In order to form a radial hook, a rib 22 was pulled out from the load support pedestal 14 and an axial hook rib 24 was attached to the rib 22. In order to complete the latching in the axial direction, a fixing pin 26 that provides another contact support point in the axial direction is attached to the inner end surface of the turbine blade 1.
A groove 28 is provided in the rib 24 provided for axial locking. A structural element integrally formed in the turbine casing is engaged in its groove 28 for circumferential fixing. In addition, in this embodiment, a radial rib 30 which is schematically shown is provided in order to completely prevent the latch in the radial direction.

According to the invention, the turbine blade 1 has a hot gas side blade base plate 12 and a load support base 14 which are mechanically separated from each other. As a result, the load-bearing pedestal 14 can be finely tuned in terms of its shape to certain requirements without suffering from thermal drawbacks. On the other hand, the thermal load is completely received by the hot gas side wing base plate 12. The shape of the hot gas side blade base plate 12 is determined independently of the load support base 14.

[Brief description of drawings]

FIG. 1 is a perspective view of a turbine blade according to the present invention.

[Explanation of symbols]

1 turbine blade 2 Airfoil (wing) 4 wing axis 6 cavities 8 Tip 10, 12 pedestal part 14 Load support base 16 ring edge 18 trailing edge 20 leading edge 22, 24 rib 26 fixing pin 28 groove 30 radial ribs

Claims (5)

[Claims] 1. An airfoil (2) extending along an airfoil (4).
In a turbine blade (1) provided with: a hot gas side blade base plate (12) extending at a right angle to the blade axis (4) at a tip portion (8) of an airfoil portion (2), and a load support located above it.
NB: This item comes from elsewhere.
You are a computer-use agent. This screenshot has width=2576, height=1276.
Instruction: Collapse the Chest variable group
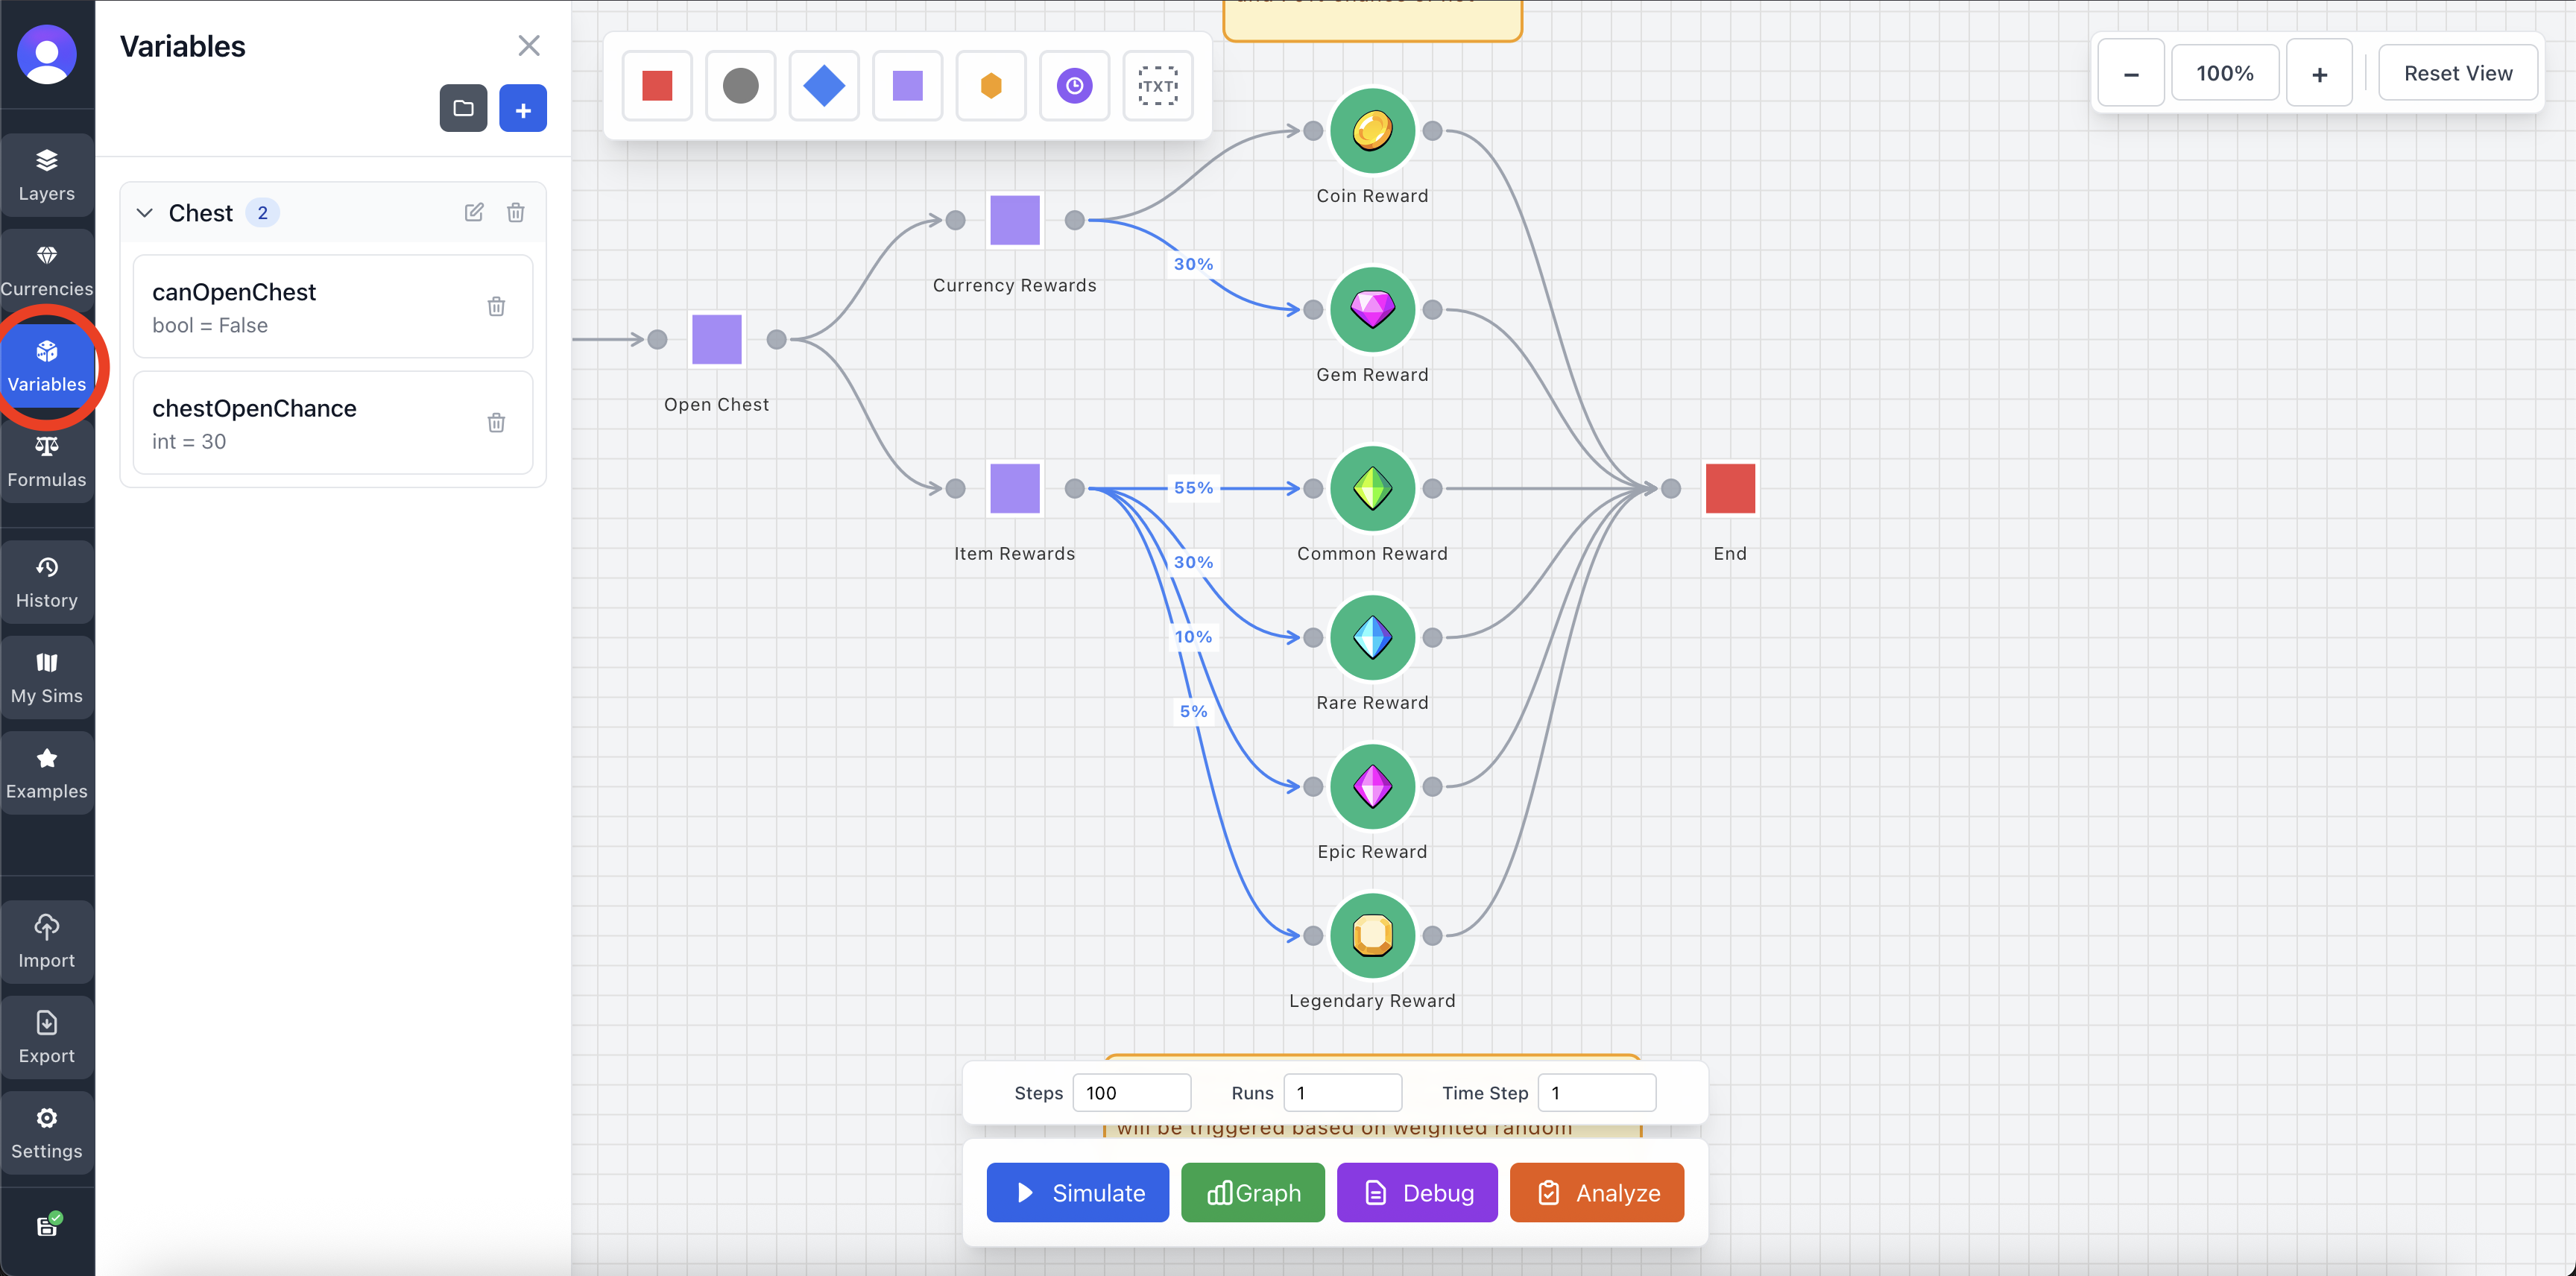145,212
A turbine blade in which a pedestal (14) is integrally formed, and the mechanical connection between the load support pedestal (14) and the hot gas side blade pedestal plate (12) is performed exclusively through the airfoil (2). 2. The load bearing pedestal (14) comprises an airfoil (2).
The turbine blade according to claim 1, wherein the turbine blade receives a force induced by a working medium that flushes the turbine blade. 3. Turbine blade according to claim 1 or 2, characterized in that the load-bearing pedestal (14) is integrally formed with the working medium at the outlet side edge of the airfoil (2). 4. The load-bearing pedestal (14) has ribs (22) for latching in the radial direction and ribs (24) attached to the rib (22) for latching in the axial direction. A turbine blade according to one of claims 1 to 3, characterized in that 5. Turbine blade according to claim 1, characterized in that it is formed as a stationary blade of a gas turbine.